By Amy Hirshberg Lederman
The Arizona Daily Star, December 8, 2002
When former Iran-Contra defendant Admiral John Poindexter was appointed to run the little-known Defense Department operation called “Total Information Awareness” and prominently displayed a sign on his door stating that “Knowledge is Power”, I felt a little queasy. And when President Bush signed into law the Homeland Security Act that permits the secret monitoring of my e-mails, bank accounts, credit card transactions, transcripts, telephone calling cards, medical records and travel documents, all without a search warrant, I definitely felt a headache coming on.
Call it by any other name, but Total Information Awareness is a euphemism for a federally legitimized surveillance program to spy on American citizenry, regardless of cause for suspicion. Didn’t I read a book in eighth grade by George Orwell that had the same theme?
The rationale for such draconian measures is that it will help us track suspected terrorists while they are in the process of their destructive schemes and thus, prevent further attacks. While I’m totally in favor of taking every reasonable effort to prevent future terrorist assaults, I can not support a fishing expedition which casts its net so broadly as to include all of American citizenry. Call me “old fashioned” but I tend to think that neither would the Framers of the Constitution, who drafted the Fourth Amendment in order to guarantee “the right of the people to be secure in their persons, houses, papers, an effects, against unreasonable search and seizures.” And by the way, don’t we need to show probable cause in order to get a search warrant or has that been discarded too?
I know, I know. Our government is taking its best shot at attempting to ensure homeland security. Then why am I feeling less and less secure with each passing piece of legislation and court order?
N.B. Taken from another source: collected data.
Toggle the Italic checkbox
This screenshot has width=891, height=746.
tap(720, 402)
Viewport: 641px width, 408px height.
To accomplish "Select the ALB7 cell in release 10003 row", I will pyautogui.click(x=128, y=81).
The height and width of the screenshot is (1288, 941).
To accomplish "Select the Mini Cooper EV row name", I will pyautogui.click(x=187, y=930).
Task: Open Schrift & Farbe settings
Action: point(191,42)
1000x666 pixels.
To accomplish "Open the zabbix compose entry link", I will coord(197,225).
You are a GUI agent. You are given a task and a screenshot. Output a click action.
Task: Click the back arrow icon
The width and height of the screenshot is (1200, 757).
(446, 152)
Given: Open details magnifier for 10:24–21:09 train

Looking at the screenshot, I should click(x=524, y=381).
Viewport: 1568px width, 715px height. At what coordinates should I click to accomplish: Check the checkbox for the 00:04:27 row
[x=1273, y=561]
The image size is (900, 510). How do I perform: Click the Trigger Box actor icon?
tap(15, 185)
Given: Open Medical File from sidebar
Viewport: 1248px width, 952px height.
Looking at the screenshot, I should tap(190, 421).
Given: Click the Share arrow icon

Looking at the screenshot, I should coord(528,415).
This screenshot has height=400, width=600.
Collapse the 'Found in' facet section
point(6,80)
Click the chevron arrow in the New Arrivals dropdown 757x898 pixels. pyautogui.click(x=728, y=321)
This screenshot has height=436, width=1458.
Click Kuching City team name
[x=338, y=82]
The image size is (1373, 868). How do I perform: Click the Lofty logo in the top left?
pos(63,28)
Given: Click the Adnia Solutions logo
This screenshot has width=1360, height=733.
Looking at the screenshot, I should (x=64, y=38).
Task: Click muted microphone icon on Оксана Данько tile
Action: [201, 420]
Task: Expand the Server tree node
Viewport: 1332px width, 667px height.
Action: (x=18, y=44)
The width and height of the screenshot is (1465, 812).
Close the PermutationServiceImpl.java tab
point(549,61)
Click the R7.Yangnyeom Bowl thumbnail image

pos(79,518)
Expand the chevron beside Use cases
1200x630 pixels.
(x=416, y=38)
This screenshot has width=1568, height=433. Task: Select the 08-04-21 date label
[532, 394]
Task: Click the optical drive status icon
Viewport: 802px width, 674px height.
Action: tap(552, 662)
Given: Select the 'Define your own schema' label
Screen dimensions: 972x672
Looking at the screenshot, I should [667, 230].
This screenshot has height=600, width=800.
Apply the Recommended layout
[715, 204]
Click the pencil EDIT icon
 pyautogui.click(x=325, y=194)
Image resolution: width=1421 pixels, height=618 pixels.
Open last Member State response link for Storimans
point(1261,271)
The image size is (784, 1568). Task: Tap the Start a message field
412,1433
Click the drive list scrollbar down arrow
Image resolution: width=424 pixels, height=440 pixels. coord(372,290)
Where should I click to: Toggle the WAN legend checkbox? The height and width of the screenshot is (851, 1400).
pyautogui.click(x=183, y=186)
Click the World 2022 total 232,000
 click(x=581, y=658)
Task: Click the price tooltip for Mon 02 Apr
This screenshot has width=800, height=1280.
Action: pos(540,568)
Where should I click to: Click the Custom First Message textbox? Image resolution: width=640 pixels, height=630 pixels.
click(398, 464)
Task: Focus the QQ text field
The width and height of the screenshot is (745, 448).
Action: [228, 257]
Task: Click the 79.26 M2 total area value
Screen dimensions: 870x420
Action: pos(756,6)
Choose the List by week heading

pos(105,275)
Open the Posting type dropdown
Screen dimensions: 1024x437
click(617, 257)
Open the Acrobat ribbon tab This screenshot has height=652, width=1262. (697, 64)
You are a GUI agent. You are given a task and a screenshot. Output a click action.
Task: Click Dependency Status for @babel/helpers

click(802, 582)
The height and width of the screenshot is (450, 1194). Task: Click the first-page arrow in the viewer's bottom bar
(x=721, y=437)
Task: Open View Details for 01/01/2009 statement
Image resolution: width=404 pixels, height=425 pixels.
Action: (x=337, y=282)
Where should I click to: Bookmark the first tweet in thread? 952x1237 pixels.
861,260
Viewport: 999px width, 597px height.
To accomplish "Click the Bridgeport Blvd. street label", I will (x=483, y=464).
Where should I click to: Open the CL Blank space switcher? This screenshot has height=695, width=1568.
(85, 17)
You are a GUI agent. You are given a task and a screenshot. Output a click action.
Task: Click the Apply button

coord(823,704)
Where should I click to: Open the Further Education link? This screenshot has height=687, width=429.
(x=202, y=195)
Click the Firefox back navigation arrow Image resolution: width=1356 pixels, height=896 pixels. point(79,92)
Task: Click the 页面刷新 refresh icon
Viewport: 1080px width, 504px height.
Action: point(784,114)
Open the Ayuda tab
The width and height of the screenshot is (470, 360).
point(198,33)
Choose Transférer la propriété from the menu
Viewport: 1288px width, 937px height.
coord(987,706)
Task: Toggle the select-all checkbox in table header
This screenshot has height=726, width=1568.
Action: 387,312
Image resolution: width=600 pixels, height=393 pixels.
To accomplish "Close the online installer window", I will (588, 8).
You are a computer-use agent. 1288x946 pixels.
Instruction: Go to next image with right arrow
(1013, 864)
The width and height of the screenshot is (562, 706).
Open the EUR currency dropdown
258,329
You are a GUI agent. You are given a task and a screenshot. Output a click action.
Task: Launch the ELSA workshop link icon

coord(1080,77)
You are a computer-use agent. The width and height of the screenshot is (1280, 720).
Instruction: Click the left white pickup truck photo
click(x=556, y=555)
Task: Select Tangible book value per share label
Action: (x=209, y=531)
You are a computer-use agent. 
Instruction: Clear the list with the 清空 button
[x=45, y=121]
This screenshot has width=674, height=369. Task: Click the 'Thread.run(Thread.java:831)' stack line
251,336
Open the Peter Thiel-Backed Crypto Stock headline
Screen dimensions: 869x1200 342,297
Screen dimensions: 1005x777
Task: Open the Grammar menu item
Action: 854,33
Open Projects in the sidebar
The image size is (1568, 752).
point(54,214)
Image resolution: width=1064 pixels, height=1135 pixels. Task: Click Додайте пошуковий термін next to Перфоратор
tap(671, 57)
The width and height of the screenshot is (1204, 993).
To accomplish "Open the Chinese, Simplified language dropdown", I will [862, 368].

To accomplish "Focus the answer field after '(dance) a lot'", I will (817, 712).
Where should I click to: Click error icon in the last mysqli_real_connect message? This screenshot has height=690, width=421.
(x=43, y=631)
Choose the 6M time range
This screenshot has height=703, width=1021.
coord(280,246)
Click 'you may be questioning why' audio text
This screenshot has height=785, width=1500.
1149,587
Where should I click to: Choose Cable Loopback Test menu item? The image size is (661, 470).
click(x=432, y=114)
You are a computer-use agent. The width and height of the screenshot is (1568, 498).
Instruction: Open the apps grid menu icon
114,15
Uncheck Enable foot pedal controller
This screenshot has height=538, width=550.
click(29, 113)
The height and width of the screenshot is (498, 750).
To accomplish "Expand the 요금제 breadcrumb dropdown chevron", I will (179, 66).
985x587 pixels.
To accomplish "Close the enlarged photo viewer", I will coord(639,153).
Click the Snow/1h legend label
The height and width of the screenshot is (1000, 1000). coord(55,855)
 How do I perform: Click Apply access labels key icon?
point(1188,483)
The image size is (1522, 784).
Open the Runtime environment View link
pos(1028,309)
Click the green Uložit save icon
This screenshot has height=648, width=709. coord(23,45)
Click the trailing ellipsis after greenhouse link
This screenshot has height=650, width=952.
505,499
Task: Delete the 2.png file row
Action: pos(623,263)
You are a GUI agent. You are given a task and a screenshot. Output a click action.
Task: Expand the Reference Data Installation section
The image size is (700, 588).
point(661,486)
Take for example, the USA Patriot Act which gives the executive branch overwhelming if not exclusive power and reduces the previous system of judicial checks and balances. Or how about the expansion of the FISA (Foreign Intelligence Surveillance Act) that expanded the powers of the court which approves electronic surveillance of citizens and resident aliens serving a foreign power. Previously, the FISA court could only act if foreign intelligence was the primary purpose of the investigation; now it need only be “a significant purpose”. This change will make it easier for the government to have access to our personal and business records and relax the standards for internet surveillance and wiretaps, even in criminal cases.
To complete the gloomy picture, look at what happened in the 3rd U.S. Circuit Court of Appeals when it ruled that the Bush administration acted lawfully in holding hundreds of deportation hearings in secret, reversing a federal district court in New Jersey which ordered that all deportation hearings be open unless the government could prove that secrecy was needed on a case-by-case basis. The 3rd Circuits decision was based on the theory that those detained may have had links to terrorism.
The strangle-hold that fear has on the American public is reflected in these decisions and weigh heavily in favor of national security over rights to privacy. We have replaced our previous anxieties about deadly diseases, economic ruin, and random homicidal strangers with a new focus: imminent terrorist attacks. But preying on the publics’ vulnerability is a cheap trick, one that Benjamin Franklin addressed over two hundred years ago when he stated: “They that can give up essential liberty to obtain a little temporary safety deserve neither liberty nor safety.”
Washington and our courts must tread carefully. Stringent review is needed now, not later when these mechanisms are so firmly in place that we no longer remember that unreasonable searches and seizures are unconstitutional. If our government is truly determined to protect American citizens, then our protections must include the essential liberties that the U.S. Constitution guarantees.